If you’re daring enough to open Twitter today, you’d pretty much find a 50/50 split over people lauding or lamenting Michelle Wolf’s performance at the White House Correspondents’ Dinner on Saturday evening. (Want to determine for yourself? Grab some popcorn and watch it here.) Since Donald Trump has already given his social media verdict on Wolf “bombing” at the dinner, why not keep this presidential feedback going and check in with the current president of the White House Correspondents’ Association as well? Because, as it turns out, both presidents have similar mind-sets when it comes to Wolf’s jokes.

“My goal in putting together last night’s dinner was to unify the room and the country around journalism and the First Amendment and I shared what I believe about those subjects in my own remarks,” Margaret Talev told Politico. “The association by tradition does not preview or censor the entertainer’s remarks. Some of them made me uncomfortable and did not embody the spirit of the night. And that is protected by the First Amendment. I appreciated Sarah Sanders for joining us at the head table and her grace through the program.”

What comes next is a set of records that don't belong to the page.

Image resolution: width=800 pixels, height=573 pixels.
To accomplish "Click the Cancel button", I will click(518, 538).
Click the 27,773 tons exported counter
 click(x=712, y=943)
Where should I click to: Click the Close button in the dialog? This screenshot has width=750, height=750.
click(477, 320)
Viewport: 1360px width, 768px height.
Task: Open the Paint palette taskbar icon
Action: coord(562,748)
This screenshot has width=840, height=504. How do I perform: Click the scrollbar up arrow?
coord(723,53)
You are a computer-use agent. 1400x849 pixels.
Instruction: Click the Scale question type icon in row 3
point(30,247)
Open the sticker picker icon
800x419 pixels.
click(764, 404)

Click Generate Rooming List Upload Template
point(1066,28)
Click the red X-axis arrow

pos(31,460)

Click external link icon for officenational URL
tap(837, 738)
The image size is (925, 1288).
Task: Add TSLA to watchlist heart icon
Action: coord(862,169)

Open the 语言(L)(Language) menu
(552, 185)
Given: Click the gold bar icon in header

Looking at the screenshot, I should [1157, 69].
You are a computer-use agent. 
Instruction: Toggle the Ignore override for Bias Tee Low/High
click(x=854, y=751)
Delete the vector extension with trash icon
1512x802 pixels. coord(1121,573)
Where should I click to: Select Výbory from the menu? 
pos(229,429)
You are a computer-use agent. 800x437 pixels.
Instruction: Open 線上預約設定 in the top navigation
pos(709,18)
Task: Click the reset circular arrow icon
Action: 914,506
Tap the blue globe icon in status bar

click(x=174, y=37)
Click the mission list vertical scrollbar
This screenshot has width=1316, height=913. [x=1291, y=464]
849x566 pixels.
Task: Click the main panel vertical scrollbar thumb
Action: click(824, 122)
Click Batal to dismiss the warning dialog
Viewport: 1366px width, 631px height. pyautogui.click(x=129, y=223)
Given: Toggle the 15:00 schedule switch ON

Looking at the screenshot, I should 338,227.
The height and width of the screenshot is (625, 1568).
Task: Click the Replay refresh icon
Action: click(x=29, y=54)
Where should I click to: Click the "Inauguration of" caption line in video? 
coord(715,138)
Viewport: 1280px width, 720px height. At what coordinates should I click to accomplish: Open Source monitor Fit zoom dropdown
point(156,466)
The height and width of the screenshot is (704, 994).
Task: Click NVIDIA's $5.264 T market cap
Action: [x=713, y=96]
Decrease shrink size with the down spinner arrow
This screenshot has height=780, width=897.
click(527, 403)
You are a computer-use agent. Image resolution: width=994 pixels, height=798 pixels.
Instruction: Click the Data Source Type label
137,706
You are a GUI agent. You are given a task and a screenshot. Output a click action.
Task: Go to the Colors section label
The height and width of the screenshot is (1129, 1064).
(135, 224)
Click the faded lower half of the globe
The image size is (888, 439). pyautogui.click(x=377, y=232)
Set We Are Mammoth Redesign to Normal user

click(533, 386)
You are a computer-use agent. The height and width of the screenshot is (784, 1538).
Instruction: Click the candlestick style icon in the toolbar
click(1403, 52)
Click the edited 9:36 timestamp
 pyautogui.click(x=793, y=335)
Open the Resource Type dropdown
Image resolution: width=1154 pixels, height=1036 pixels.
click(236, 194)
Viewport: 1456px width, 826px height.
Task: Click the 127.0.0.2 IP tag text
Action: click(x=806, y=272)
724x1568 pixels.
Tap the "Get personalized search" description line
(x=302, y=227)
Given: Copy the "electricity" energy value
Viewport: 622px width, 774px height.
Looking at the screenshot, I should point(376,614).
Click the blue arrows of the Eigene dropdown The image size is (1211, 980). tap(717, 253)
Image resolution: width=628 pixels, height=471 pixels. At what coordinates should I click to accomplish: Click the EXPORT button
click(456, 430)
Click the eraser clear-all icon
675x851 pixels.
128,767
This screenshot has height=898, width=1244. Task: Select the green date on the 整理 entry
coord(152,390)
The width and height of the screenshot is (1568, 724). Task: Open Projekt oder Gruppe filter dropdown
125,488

In the aftermath of her set, Wolf tweeted a few messages in defense of her material, specifically in regards to her pointed jabs at Sanders. “I’m never really sure what to call Sarah Huckabee Sanders. Is it Sarah Sanders, Sarah Huckabee Sanders,” Wolf said at the dinner. “Is it Cousin Huckabee? Is it Auntie Huckabee Sanders? Like, what’s Uncle Tom but for white women who disappoint other white women?”